Die insolvente Privatbrauerei Eichbaum aus Mannheim sucht über eine Unternehmensberatung einen Investor. Die Geschäftsführer Uwe Aichele und Frank Reifel teilten mit, dass Potenziale für eine Übernahme vorhanden seien. „Unser Ziel ist, den Fortbestand unserer traditionsreichen Brauerei in Mannheim zu sichern, ihre Wettbewerbsfähigkeit zu stärken und möglichst viele Arbeitsplätze zu erhalten.“ Von der finanziellen Schieflage des Unternehmens sind 300 Beschäftigte betroffen.
Die Brauerei hatte Ende Oktober den Antrag auf ein Insolvenzverfahren in Eigenverwaltung gestellt. Nach Angaben des Unternehmens war der Umsatz im Export zurückgegangen, im Inland sank die Nachfrage. Dies führte zu einem erheblichen Liquiditätsengpass. Das Unternehmen liefert den eigenen Angaben zufolge weltweit in mehr als 60 Länder.
Die Eigenverwaltung bedeutet, dass das Unternehmen während des Verfahrens die Verfügungsgewalt behält und damit entscheidungs- und handlungsfähig bleibt. Dem Unternehmen steht ein Sachwalter zur Seite, der die Geschäftsführung überwacht. Eichbaum soll von einer reinen Brauerei zu einem breiter aufgestellten Getränkehersteller umgebaut werden.

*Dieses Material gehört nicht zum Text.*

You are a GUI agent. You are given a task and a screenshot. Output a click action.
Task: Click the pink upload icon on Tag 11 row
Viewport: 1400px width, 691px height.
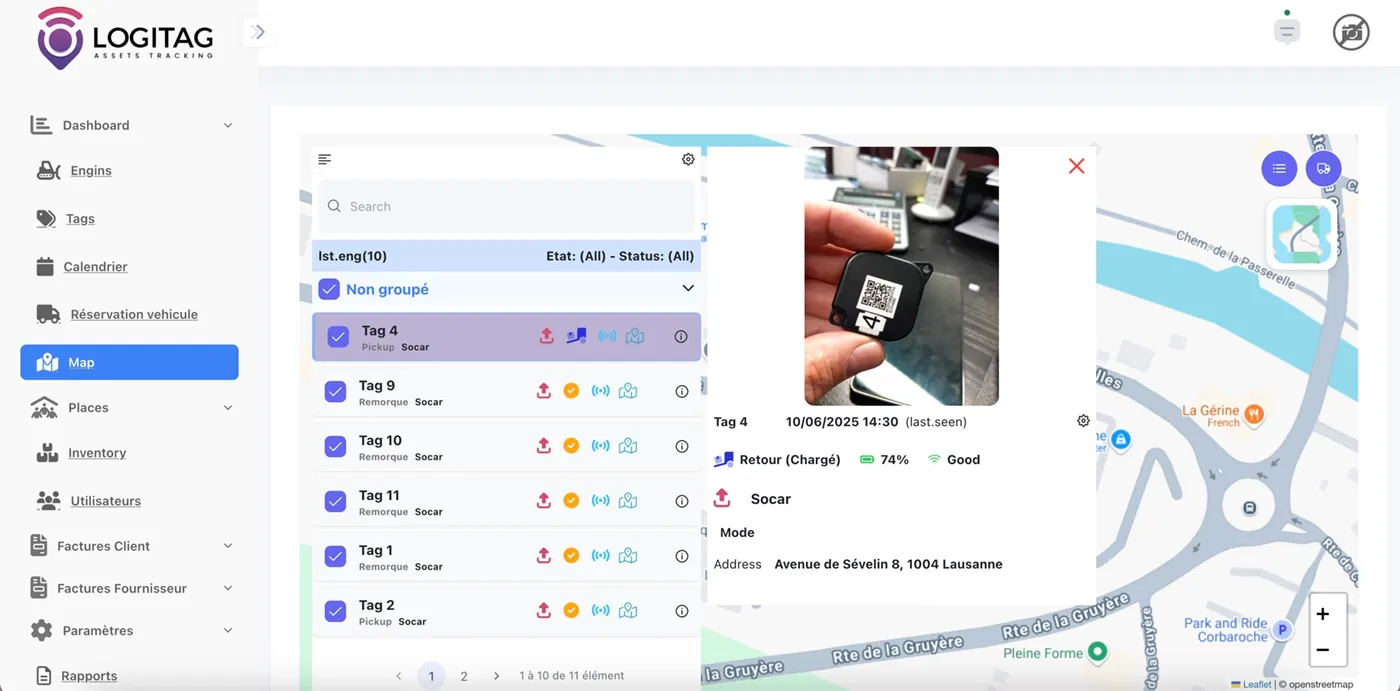544,500
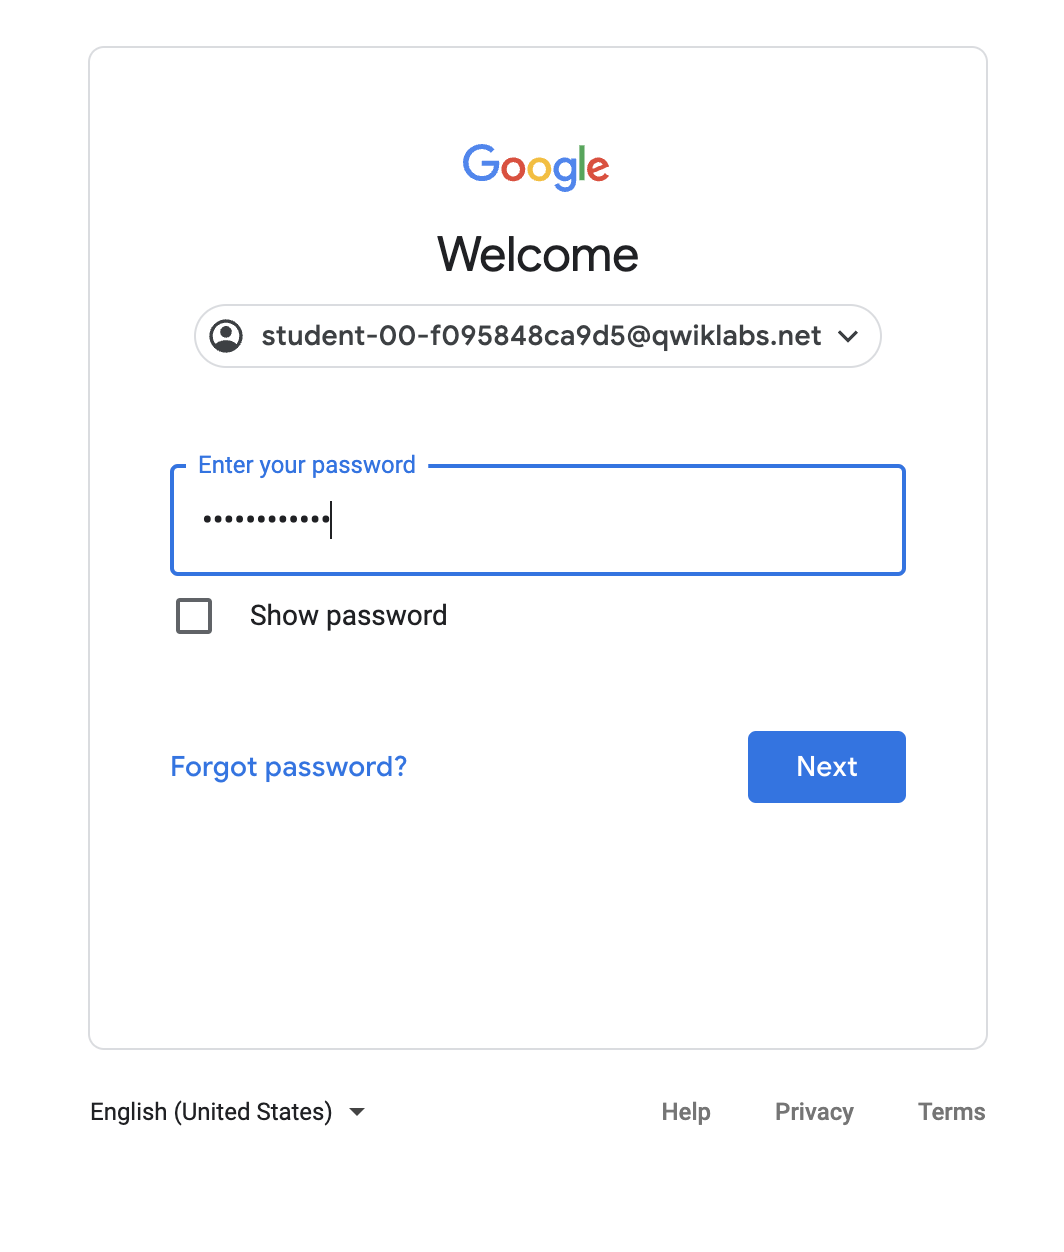View the Terms page
The height and width of the screenshot is (1252, 1064).
point(950,1111)
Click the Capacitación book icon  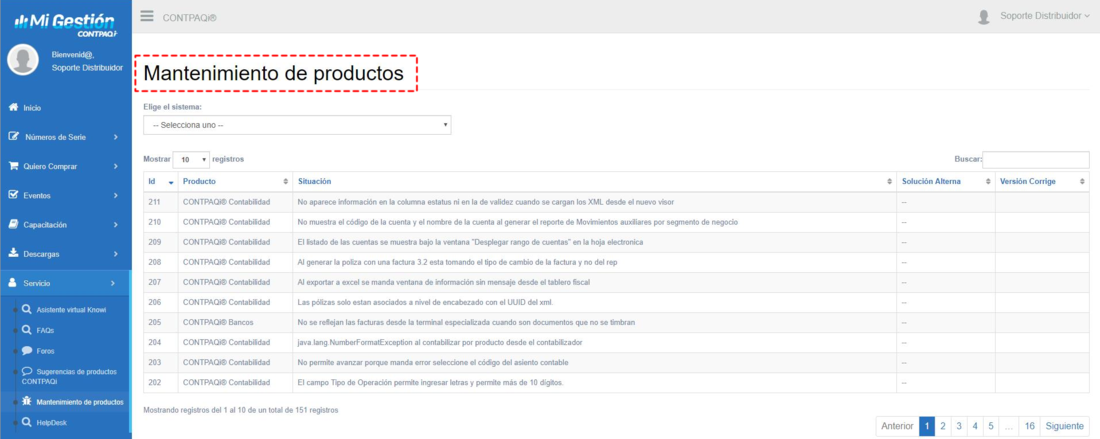14,224
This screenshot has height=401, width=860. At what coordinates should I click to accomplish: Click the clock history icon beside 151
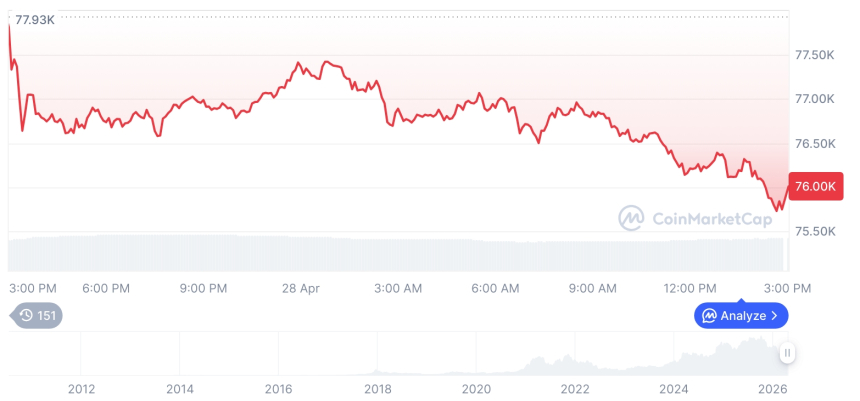(26, 316)
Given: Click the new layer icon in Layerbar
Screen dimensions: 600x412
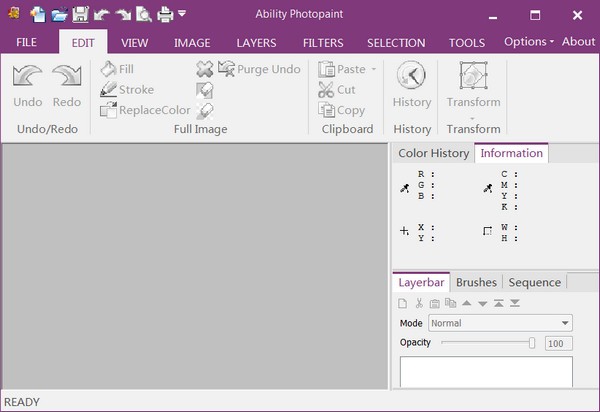Looking at the screenshot, I should tap(402, 303).
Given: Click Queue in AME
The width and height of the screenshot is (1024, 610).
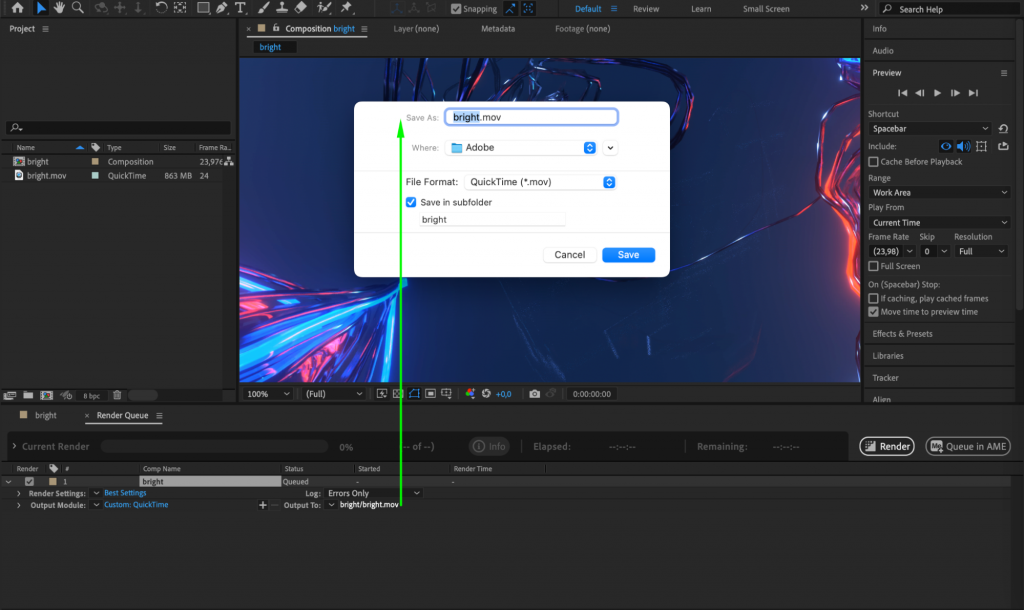Looking at the screenshot, I should (x=967, y=446).

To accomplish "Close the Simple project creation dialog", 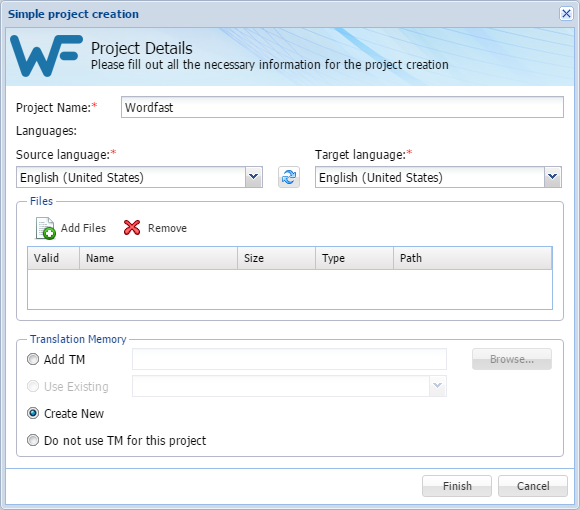I will [566, 14].
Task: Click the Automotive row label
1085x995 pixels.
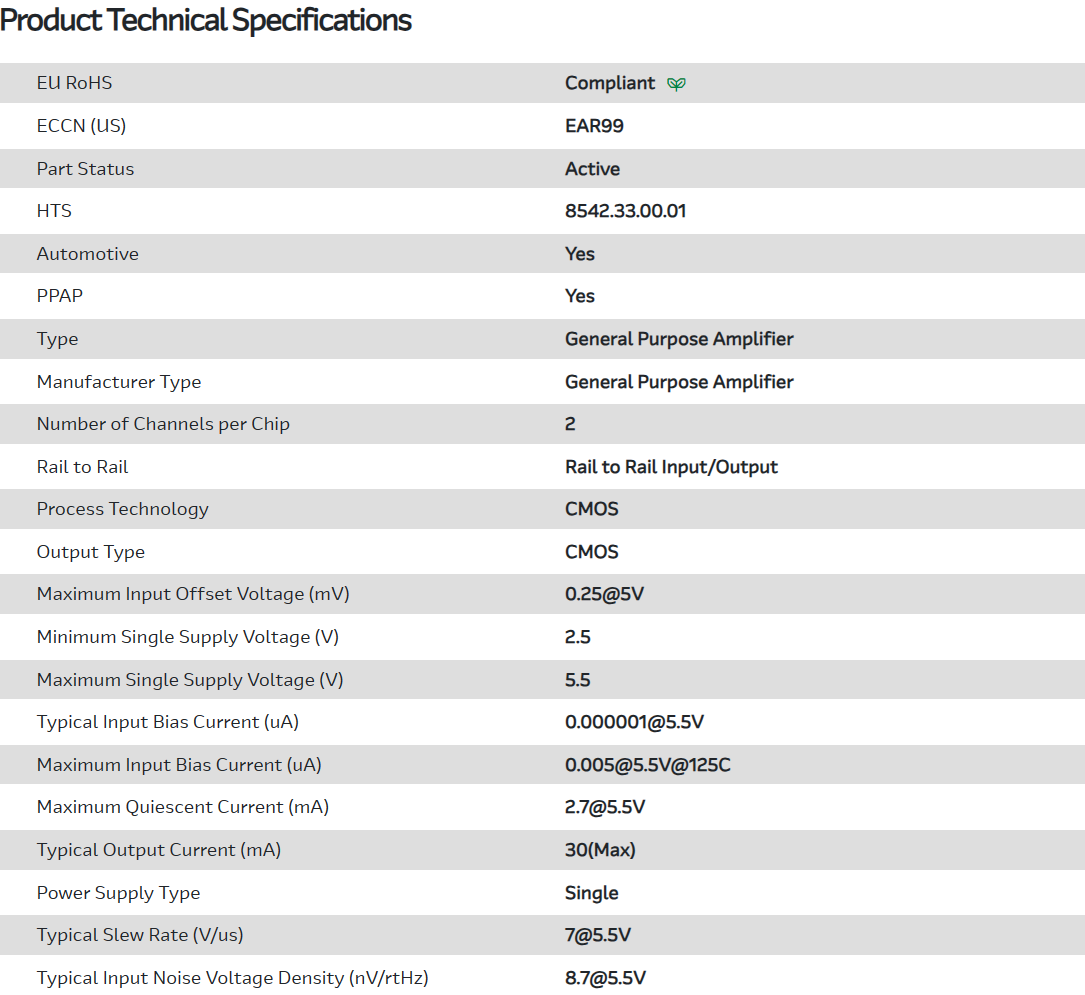Action: pyautogui.click(x=88, y=254)
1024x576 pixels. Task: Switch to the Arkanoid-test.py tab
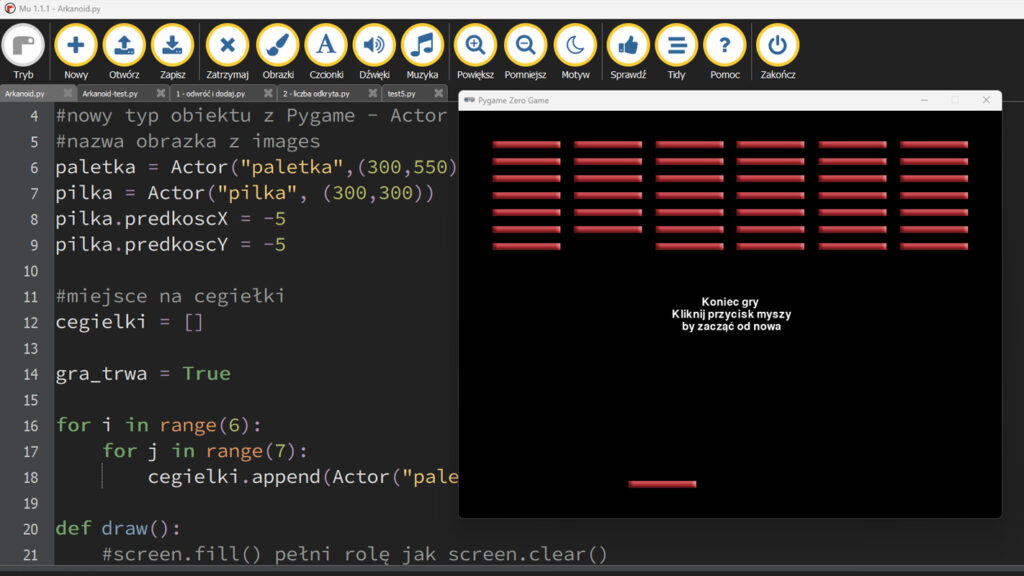pos(110,93)
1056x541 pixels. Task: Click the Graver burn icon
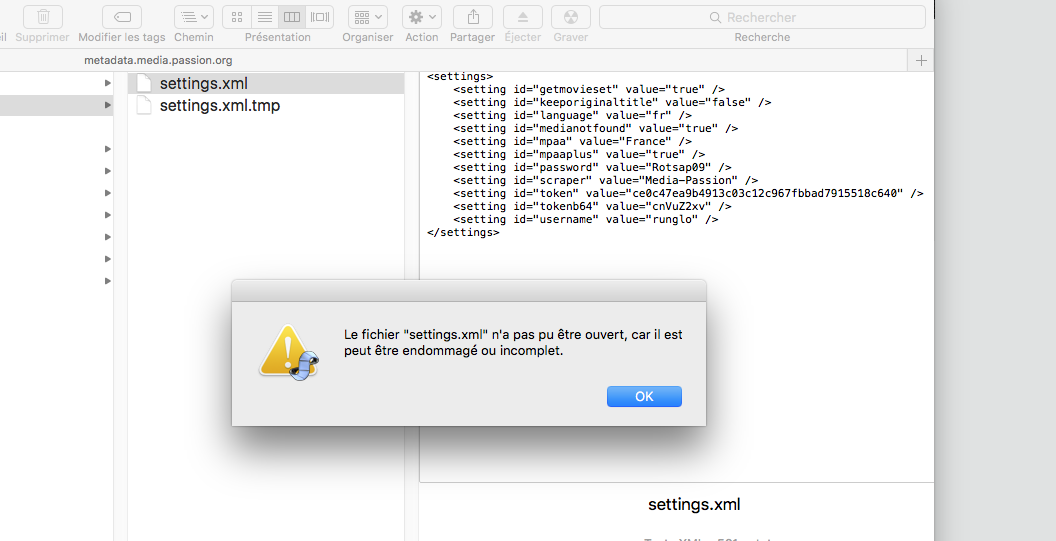[x=571, y=17]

Erst kürzlich hatte Eichbaum seine Marke Karamalz samt Produktion an Veltins verkauft. Den Verkaufspreis nannte das Unternehmen nicht. Der Erlös habe wohl die finanzielle Lage bei der Brauerei nicht stabilisieren können, vermutete der Sprecher des Betriebsrats laut der Mitteilung.
Der Bierkonsum in Deutschland geht seit Jahren zurück. Dies führt dazu, dass die Geschäfte bei vielen Brauereien nicht gut laufen.